Indian manufacturers challenge Drug Price Control Order

Move could delay the introduction of low priced medicines in the market

A new drug pricing policy that was intended to slash prices of essential medicines is being challenged by some of India’s major pharmaceutical manufacturers. Cipla and Alembic have approached the Delhi High Court and the Gujarat High Court respectively, challenging the provisions of India’s new Drug Price Control Order.

Introduced by the Indian government as a populist move, the new policy prescribes a price cap on 348 medicines based on an arithmetic average of all medicines with a minimum of 1% market share.

Taking a cue from Cipla and Alembic, many other domestic drug majors have decided to challenge India’s new drug price fixation orders.

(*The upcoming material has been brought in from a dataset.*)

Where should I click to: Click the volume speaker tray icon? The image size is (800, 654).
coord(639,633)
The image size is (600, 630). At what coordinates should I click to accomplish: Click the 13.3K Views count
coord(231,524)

The move is expected to delay introduction of low priced medicines in the market.

While Sun Pharma and the Indian Drug Manufacturers Association as well as the Confederation of Indian Pharmaceutical Industry have approached the Delhi High Court challenging the 45-day time period given to companies for replacing existing stocks, Ipca Labs and multinational drug maker Abbott have filed a review petition with India’s Department of Pharmaceuticals challenging other aspects of the new price regulation.

According to the new notifications, drug companies are required to replace existing stocks in the market with newly priced batches within 45 days of notification. With several companies challenging the rules, however, it is likely that medicines will continue to be available at their earlier prices.

The issue has also come to the notice of the Supreme Court, which is hearing a public interest case alleging that the new policy would result in increased prices for essential and non-essential drugs.